As we know from Gelman and Stern, comparing significance levels is inappropriate and stating “2000- 2005 is not statistically significant but 2006 – 2010 is significant” is misleading. The authors failed to test the difference between the coefficients for the two time periods and across each of their variables of interest.
Confidence Intervals, Quantitative Precision, and Effect Size
Finally, they failed to convey quantitative information necessary to make meaning of the results as indicated by Fidler. Confidence intervals were missing entirely from the results although they did report standard errors in the tables and made occasional mention of them, “The table also reveals that the standard errors were considerably larger in the earlier period” (pp 509). However, their mention were limited to obvious statements of statistical analysis, rather than adding quantitative precision.

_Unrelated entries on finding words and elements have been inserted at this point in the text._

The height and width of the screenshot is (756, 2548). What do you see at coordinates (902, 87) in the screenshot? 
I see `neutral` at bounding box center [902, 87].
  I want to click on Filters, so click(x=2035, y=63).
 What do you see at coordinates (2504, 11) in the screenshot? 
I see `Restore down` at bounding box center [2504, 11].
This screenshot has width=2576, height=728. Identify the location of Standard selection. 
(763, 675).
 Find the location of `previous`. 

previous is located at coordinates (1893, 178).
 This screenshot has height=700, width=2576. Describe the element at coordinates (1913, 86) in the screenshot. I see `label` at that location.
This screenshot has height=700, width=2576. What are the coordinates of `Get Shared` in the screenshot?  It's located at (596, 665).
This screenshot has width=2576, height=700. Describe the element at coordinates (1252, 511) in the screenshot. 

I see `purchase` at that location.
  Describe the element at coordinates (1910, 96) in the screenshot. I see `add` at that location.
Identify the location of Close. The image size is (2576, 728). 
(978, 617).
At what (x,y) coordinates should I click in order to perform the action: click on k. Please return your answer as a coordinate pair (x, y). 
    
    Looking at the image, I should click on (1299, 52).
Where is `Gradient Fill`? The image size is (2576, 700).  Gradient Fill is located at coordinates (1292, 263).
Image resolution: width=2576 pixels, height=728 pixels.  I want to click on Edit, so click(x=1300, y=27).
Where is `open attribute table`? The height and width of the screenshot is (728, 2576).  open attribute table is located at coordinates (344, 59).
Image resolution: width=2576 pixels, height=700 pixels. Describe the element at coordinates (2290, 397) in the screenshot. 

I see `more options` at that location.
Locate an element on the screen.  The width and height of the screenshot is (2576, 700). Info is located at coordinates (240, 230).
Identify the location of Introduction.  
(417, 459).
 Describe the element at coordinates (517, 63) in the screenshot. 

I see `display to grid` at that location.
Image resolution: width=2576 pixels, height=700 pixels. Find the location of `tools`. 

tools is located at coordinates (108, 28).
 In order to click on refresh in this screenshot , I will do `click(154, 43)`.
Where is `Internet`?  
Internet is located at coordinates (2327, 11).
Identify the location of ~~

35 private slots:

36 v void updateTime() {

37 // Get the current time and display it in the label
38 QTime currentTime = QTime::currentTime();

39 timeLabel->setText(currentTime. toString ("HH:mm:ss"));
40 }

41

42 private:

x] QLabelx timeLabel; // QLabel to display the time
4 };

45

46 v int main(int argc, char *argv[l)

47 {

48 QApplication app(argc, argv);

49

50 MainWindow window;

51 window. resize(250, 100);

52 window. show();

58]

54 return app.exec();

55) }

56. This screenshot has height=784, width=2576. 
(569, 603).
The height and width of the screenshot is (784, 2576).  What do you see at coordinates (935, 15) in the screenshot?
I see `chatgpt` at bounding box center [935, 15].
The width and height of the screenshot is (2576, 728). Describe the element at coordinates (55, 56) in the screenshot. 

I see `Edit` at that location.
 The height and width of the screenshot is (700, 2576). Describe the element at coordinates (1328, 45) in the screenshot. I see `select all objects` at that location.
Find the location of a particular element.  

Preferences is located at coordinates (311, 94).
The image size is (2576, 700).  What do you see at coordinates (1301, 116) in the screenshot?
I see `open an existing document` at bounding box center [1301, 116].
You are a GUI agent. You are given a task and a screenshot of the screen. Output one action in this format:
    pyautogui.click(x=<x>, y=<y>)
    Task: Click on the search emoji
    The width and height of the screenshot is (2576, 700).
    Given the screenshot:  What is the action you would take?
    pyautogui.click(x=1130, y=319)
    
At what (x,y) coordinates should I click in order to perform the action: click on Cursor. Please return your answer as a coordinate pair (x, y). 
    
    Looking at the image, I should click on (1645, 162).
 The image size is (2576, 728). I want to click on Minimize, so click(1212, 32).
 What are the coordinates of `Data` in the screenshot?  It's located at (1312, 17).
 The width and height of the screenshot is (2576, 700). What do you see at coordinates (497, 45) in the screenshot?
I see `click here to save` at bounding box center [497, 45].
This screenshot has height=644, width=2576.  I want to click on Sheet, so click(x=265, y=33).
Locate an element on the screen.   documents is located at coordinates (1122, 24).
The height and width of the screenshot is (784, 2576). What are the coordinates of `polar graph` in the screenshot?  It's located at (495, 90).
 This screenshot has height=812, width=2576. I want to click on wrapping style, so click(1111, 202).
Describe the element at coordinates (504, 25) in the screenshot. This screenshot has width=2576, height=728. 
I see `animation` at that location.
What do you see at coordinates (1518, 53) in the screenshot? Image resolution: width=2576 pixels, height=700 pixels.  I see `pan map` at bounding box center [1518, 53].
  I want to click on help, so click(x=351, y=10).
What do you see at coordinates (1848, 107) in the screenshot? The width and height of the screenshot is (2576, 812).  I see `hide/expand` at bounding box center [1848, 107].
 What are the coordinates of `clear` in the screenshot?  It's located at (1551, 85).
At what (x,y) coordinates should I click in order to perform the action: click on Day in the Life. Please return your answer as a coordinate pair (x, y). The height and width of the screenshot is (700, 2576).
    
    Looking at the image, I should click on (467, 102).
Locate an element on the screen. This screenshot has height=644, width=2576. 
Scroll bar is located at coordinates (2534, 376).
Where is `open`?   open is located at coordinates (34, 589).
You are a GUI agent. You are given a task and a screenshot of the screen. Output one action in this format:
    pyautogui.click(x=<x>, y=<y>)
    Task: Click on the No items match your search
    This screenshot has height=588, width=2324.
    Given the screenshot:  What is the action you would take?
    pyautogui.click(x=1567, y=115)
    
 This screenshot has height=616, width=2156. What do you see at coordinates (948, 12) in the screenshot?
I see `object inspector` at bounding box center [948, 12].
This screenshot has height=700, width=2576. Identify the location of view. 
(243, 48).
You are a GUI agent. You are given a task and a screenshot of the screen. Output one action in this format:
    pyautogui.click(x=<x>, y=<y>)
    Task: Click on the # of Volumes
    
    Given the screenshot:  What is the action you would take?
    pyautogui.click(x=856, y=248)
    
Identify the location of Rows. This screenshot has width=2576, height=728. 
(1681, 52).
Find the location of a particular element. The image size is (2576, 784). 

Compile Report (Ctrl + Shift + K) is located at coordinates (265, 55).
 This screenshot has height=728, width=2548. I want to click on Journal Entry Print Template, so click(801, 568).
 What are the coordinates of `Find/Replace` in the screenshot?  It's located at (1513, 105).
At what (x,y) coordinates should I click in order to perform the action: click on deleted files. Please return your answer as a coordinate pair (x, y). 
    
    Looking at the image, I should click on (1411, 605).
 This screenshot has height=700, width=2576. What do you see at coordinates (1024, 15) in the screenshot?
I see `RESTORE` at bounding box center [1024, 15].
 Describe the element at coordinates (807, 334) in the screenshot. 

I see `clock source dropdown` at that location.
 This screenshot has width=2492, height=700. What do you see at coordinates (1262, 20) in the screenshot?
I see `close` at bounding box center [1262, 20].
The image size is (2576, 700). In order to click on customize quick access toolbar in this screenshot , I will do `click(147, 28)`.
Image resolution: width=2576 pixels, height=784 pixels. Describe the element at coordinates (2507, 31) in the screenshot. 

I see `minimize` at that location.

Again, reporting the effect size was largely absent and mentioned in passing such as in this statement, “Although not significant, the coefficients for the remaining variables were in the same direction and comparable in magnitude to their counterparts in Table 2. The lack of significance can be explained by the larger standard errors.” The exact magnitude of the outcomes remained unstated.
Fidler, Fiona, Neil Thomason, Geoff Cumming, Sue Finch, and Joanna Leeman. 2004. “Editors Can Lead Researchers to Confidence Intervals, but Can’t Make Them Think: Statistical Reform Lessons from Medicine.” Psychological Science 15(2):119–26.
Gelman, Andrew, and Hal Stern. 2006. “The Difference between ‘significant’ and ‘not Significant’ Is Not Itself Statistically Significant.” The American Statistician 60(4):328–31.
Hawkins, Alan J., Paul R. Amato, and Andrea Kinghorn. 2013. “Are Government-Supported Healthy Marriage Initiatives Affecting Family Demographics? A State-Level Analysis.” Family Relations 62(3):501–13.
McCloskey, Deirdre N. 1985. “The Loss Function Has Been Mislaid: The Rhetoric of Significance Tests.” American Economic Review 75(2):201–5.